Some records
★ ★ ★ ★

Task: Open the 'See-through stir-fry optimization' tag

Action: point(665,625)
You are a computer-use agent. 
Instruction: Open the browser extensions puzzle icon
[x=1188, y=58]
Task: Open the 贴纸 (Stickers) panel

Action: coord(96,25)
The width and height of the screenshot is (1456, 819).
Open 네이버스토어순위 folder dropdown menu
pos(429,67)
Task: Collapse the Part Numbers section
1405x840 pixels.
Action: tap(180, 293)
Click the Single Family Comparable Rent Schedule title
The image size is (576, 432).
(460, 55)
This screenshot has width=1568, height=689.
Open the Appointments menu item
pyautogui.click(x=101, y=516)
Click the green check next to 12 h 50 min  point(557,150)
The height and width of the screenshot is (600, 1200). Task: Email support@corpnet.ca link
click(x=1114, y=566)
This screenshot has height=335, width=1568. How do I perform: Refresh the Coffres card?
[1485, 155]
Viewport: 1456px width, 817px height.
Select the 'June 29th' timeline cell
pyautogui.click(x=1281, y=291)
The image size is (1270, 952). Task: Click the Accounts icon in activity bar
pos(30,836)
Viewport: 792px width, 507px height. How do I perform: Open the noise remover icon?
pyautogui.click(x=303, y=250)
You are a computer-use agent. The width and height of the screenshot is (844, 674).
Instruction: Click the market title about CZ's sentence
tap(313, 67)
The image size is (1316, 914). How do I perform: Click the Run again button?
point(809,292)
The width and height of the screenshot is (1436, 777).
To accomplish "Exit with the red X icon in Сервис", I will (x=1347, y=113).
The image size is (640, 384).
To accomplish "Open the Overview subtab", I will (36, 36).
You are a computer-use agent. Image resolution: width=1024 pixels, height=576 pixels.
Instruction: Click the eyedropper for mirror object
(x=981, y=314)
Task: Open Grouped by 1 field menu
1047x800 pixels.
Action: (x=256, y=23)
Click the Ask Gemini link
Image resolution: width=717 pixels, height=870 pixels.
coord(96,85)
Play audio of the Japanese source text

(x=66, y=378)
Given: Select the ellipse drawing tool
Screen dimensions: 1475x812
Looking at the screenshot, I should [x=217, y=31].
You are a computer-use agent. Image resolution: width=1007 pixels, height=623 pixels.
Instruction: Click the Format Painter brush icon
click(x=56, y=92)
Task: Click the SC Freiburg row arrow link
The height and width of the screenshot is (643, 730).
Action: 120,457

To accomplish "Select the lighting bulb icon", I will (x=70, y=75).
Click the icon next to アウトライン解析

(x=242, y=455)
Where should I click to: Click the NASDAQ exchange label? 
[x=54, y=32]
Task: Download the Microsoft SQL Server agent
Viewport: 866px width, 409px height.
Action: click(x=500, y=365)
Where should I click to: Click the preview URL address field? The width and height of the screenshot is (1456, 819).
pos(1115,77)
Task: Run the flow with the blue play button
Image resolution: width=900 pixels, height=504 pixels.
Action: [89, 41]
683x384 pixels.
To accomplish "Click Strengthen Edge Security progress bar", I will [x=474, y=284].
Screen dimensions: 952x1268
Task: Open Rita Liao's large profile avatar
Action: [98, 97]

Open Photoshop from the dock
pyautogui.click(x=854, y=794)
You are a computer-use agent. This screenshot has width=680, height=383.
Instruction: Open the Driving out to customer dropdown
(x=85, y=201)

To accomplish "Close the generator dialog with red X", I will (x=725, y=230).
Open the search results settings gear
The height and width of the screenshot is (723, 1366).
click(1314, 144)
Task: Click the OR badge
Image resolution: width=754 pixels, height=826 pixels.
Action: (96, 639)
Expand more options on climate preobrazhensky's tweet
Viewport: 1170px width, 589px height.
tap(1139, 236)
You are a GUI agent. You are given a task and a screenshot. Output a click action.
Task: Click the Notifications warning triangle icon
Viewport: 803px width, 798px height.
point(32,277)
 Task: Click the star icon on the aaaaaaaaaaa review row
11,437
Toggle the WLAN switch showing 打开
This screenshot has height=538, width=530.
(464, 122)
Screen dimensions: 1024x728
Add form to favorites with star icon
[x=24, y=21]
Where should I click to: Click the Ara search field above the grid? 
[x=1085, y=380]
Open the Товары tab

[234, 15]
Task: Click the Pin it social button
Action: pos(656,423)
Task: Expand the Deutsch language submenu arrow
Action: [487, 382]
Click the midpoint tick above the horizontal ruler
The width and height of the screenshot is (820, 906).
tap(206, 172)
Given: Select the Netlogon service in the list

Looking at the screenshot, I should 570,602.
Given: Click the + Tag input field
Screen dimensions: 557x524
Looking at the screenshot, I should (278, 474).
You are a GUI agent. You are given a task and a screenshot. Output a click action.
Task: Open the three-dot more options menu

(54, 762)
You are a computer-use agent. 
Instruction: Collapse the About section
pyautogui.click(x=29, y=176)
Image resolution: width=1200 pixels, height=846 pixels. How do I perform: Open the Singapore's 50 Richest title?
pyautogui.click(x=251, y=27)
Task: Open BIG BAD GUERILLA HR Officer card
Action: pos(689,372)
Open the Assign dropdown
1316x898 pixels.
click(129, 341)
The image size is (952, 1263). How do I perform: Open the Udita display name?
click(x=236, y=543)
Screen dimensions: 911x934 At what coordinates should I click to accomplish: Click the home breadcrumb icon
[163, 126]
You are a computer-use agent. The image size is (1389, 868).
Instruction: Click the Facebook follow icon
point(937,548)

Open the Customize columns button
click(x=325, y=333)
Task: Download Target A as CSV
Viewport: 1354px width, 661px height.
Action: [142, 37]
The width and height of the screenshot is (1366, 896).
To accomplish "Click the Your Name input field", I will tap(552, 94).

★ ★ ★ ★

INSTRUCTIONS TO FOLLOW
Can you swap "How do I perform:" for "How can I complete:" throughout the records above and give them back with nothing else changed?

RESPONSE FOR THIS EXERCISE
Task: Open the 'See-through stir-fry optimization' tag

Action: point(665,625)
You are a computer-use agent. 
Instruction: Open the browser extensions puzzle icon
[x=1188, y=58]
Task: Open the 贴纸 (Stickers) panel

Action: coord(96,25)
The width and height of the screenshot is (1456, 819).
Open 네이버스토어순위 folder dropdown menu
pos(429,67)
Task: Collapse the Part Numbers section
1405x840 pixels.
Action: tap(180, 293)
Click the Single Family Comparable Rent Schedule title
The image size is (576, 432).
(460, 55)
This screenshot has width=1568, height=689.
Open the Appointments menu item
pyautogui.click(x=101, y=516)
Click the green check next to 12 h 50 min  point(557,150)
The height and width of the screenshot is (600, 1200). Task: Email support@corpnet.ca link
click(x=1114, y=566)
This screenshot has height=335, width=1568. How can I complete: Refresh the Coffres card?
[1485, 155]
Viewport: 1456px width, 817px height.
Select the 'June 29th' timeline cell
pyautogui.click(x=1281, y=291)
The image size is (1270, 952). Task: Click the Accounts icon in activity bar
pos(30,836)
Viewport: 792px width, 507px height. How can I complete: Open the noise remover icon?
pyautogui.click(x=303, y=250)
You are a computer-use agent. The width and height of the screenshot is (844, 674).
Instruction: Click the market title about CZ's sentence
tap(313, 67)
The image size is (1316, 914). How can I complete: Click the Run again button?
point(809,292)
The width and height of the screenshot is (1436, 777).
To accomplish "Exit with the red X icon in Сервис", I will (x=1347, y=113).
The image size is (640, 384).
To accomplish "Open the Overview subtab", I will (36, 36).
You are a computer-use agent. Image resolution: width=1024 pixels, height=576 pixels.
Instruction: Click the eyedropper for mirror object
(x=981, y=314)
Task: Open Grouped by 1 field menu
1047x800 pixels.
Action: (x=256, y=23)
Click the Ask Gemini link
Image resolution: width=717 pixels, height=870 pixels.
coord(96,85)
Play audio of the Japanese source text

(x=66, y=378)
Given: Select the ellipse drawing tool
Screen dimensions: 1475x812
Looking at the screenshot, I should [x=217, y=31].
You are a computer-use agent. Image resolution: width=1007 pixels, height=623 pixels.
Instruction: Click the Format Painter brush icon
click(x=56, y=92)
Task: Click the SC Freiburg row arrow link
The height and width of the screenshot is (643, 730).
Action: 120,457

To accomplish "Select the lighting bulb icon", I will (x=70, y=75).
Click the icon next to アウトライン解析

(x=242, y=455)
Where should I click to: Click the NASDAQ exchange label? 
[x=54, y=32]
Task: Download the Microsoft SQL Server agent
Viewport: 866px width, 409px height.
Action: click(x=500, y=365)
Where should I click to: Click the preview URL address field? The width and height of the screenshot is (1456, 819).
pos(1115,77)
Task: Run the flow with the blue play button
Image resolution: width=900 pixels, height=504 pixels.
Action: [89, 41]
683x384 pixels.
To accomplish "Click Strengthen Edge Security progress bar", I will [x=474, y=284].
Screen dimensions: 952x1268
Task: Open Rita Liao's large profile avatar
Action: [98, 97]

Open Photoshop from the dock
pyautogui.click(x=854, y=794)
You are a computer-use agent. This screenshot has width=680, height=383.
Instruction: Open the Driving out to customer dropdown
(x=85, y=201)

To accomplish "Close the generator dialog with red X", I will (x=725, y=230).
Open the search results settings gear
The height and width of the screenshot is (723, 1366).
click(1314, 144)
Task: Click the OR badge
Image resolution: width=754 pixels, height=826 pixels.
Action: (96, 639)
Expand more options on climate preobrazhensky's tweet
Viewport: 1170px width, 589px height.
tap(1139, 236)
You are a GUI agent. You are given a task and a screenshot. Output a click action.
Task: Click the Notifications warning triangle icon
Viewport: 803px width, 798px height.
point(32,277)
 Task: Click the star icon on the aaaaaaaaaaa review row
11,437
Toggle the WLAN switch showing 打开
This screenshot has height=538, width=530.
(464, 122)
Screen dimensions: 1024x728
Add form to favorites with star icon
[x=24, y=21]
Where should I click to: Click the Ara search field above the grid? 
[x=1085, y=380]
Open the Товары tab

[234, 15]
Task: Click the Pin it social button
Action: pos(656,423)
Task: Expand the Deutsch language submenu arrow
Action: [487, 382]
Click the midpoint tick above the horizontal ruler
The width and height of the screenshot is (820, 906).
tap(206, 172)
Given: Select the Netlogon service in the list

Looking at the screenshot, I should 570,602.
Given: Click the + Tag input field
Screen dimensions: 557x524
Looking at the screenshot, I should (278, 474).
You are a GUI agent. You are given a task and a screenshot. Output a click action.
Task: Open the three-dot more options menu

(54, 762)
You are a computer-use agent. 
Instruction: Collapse the About section
pyautogui.click(x=29, y=176)
Image resolution: width=1200 pixels, height=846 pixels. How can I complete: Open the Singapore's 50 Richest title?
pyautogui.click(x=251, y=27)
Task: Open BIG BAD GUERILLA HR Officer card
Action: pos(689,372)
Open the Assign dropdown
1316x898 pixels.
click(129, 341)
The image size is (952, 1263). How can I complete: Open the Udita display name?
click(x=236, y=543)
Screen dimensions: 911x934 At what coordinates should I click to accomplish: Click the home breadcrumb icon
[163, 126]
You are a computer-use agent. The image size is (1389, 868).
Instruction: Click the Facebook follow icon
point(937,548)

Open the Customize columns button
click(x=325, y=333)
Task: Download Target A as CSV
Viewport: 1354px width, 661px height.
Action: [142, 37]
The width and height of the screenshot is (1366, 896).
To accomplish "Click the Your Name input field", I will tap(552, 94).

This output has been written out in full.